## Given task 1
Reproduce the passage of the essay on political authority from "Tony Blair has" to "modern is built.".
## Given task 2
In the essay on political authority, list the institutions that the first paragraph says were at a discount.
## Given task 3
Pick up the essay on political authority after its final sentence and continue it.

## Page excerpt
⟨

Thatcher and Blair both despised and undermined the sources of authority in society. They played to the gallery. They implored us to trust them, as against the stuffy forces they were over-throwing. Parliament, the Cabinet, Whitehall, Town Hall - all of these were at a discount.

In the end, though, some of them will stage a comeback. However much we privatise our public services, or the media become the main location of debate, we will need laws and regulations and oversight and various forms of rationing of public service, and these will all require that we locate authority somewhere.

In a complex society, the mass have to have systems in place by which trust is generated, and representation achieved. Law-making and law-enforcement - let alone standard-setting and redistribution of resources - require trust-worthy locations of power. So too does policy-making.

Tony Blair has in the last year or two understood this. He has pursued unpopular policies and declared himself out of love with popularity. He has perhaps left it too late to rebuild a Cabinet and a serious interest in how government generates policy. And yet it is quite possible that as the first Post Modern Prime Minister (one who obsessed on appearances) he has realised that it was his job to obsess on policy.

I am not at all sure what new means people will find to channel authority - to confer it, trust it, abide by it - but I am pretty sure they will. That means that much of the rhetoric of my own generation - in the media, academia and parliament - will be rewound, and some much older habits examined, not to be imitated or resurrected, but to be mined for tips as something modern is built.

⟩

## Source excerpt
⟨

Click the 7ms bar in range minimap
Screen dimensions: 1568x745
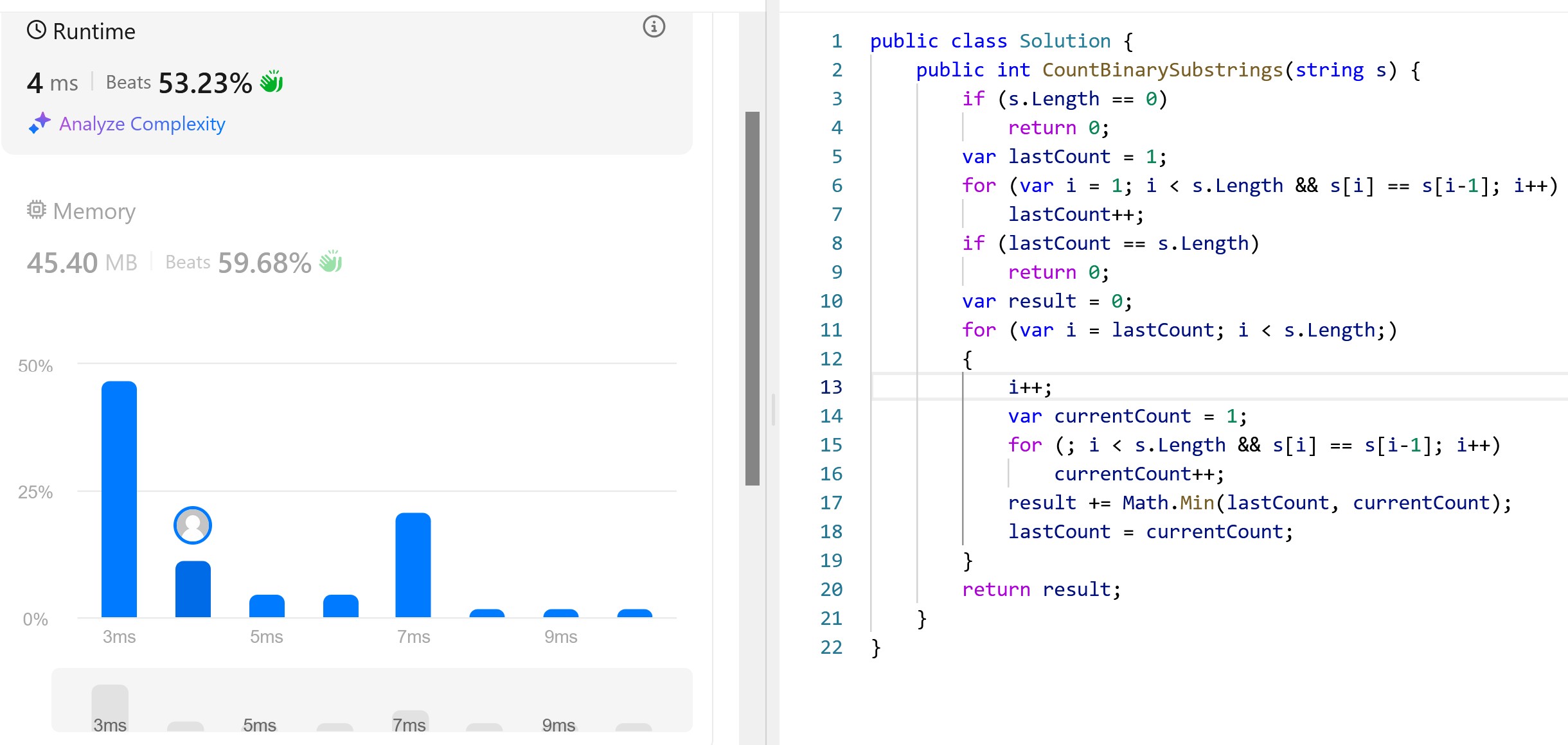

⟩

## Response 1
Tony Blair has in the last year or two understood this. He has pursued unpopular policies and declared himself out of love with popularity. He has perhaps left it too late to rebuild a Cabinet and a serious interest in how government generates policy. And yet it is quite possible that as the first Post Modern Prime Minister (one who obsessed on appearances) he has realised that it was his job to obsess on policy.

I am not at all sure what new means people will find to channel authority - to confer it, trust it, abide by it - but I am pretty sure they will. That means that much of the rhetoric of my own generation - in the media, academia and parliament - will be rewound, and some much older habits examined, not to be imitated or resurrected, but to be mined for tips as something modern is built.

## Response 2
Parliament, the Cabinet, Whitehall, Town Hall

## Response 3
My instinct is to say that populism will go out of fashion. Experience, adulthood, seriousness, trustworthiness, education: these will come back into style. So, quite possibly, will institutions. I have a strong feeling that the idea of professions and professionalism will regain sway in our minds.

My reasoning is simple: our complex society generated institutions and respect for formal representative democracy as means to govern complexity within increased accountability. If we sense a good deal of chaos and disorder around us - and I think we do - then we will seek workable imitations or substitutes for these old vehicles. We won't have them in stuffy, gartered and wigged style, perhaps. The Reform, Carlton and Athenaeum - the Lords and Commons - may not be the style of power or the places where power is exercised. But there will be clear locations of power and authority - and there will be a reluctant but voluntary deference shown them. That, or misery.